Additionally, Google employs advanced techniques like supervised learning, where its AI models are trained on labelled data sets that help them recognise and predict user preferences. It also uses reinforcement learning, a method where algorithms improve their responses based on the rewards and feedback received from user interactions.

By continuously integrating this user interaction data, Google’s AI systems become more adept at delivering relevant search results, enhancing the overall user experience. Essentially, every interaction you have with Google’s search engine helps it to learn and evolve, ensuring it remains an effective and reliable tool for finding information. This feedback loop is a critical component in maintaining and improving the accuracy and efficiency of Google's search rankings.

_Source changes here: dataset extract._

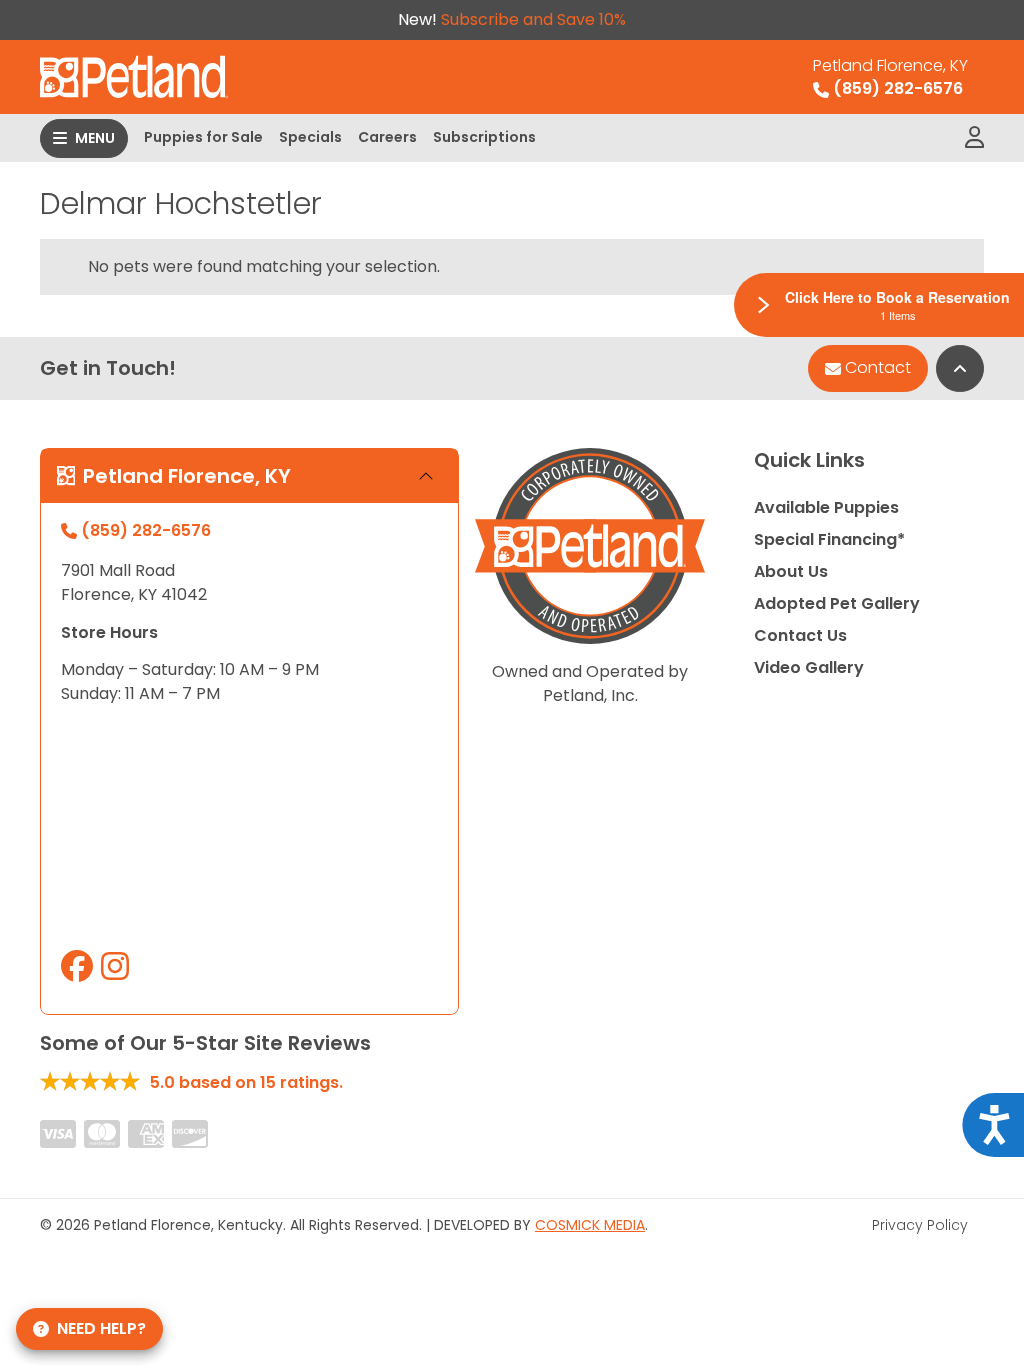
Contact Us (800, 635)
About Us (791, 571)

Now that we know this fact, we can put this into practice as Marie puts it:

"The secret is to have a website and content that people seek out and click on. That usually means having an audience that recognises you as a go-to source on your topic. More importantly than that, it means understanding what that audience’s needs are."

If you’re genuinely a business or personality that people seek out as a source of information on your topics, and if you’re creating content that people find helpful, you are much more likely to align with Google’s Helpful Content Guidelines than an SEO who is attempting to manipulate topical authority.

"You cannot produce original, insightful content that truly demonstrates experience and trustworthiness by outsourcing all of your writing to a copywriter and publishing with minimal editing and no added insight. But for years, many businesses thrived on this model!"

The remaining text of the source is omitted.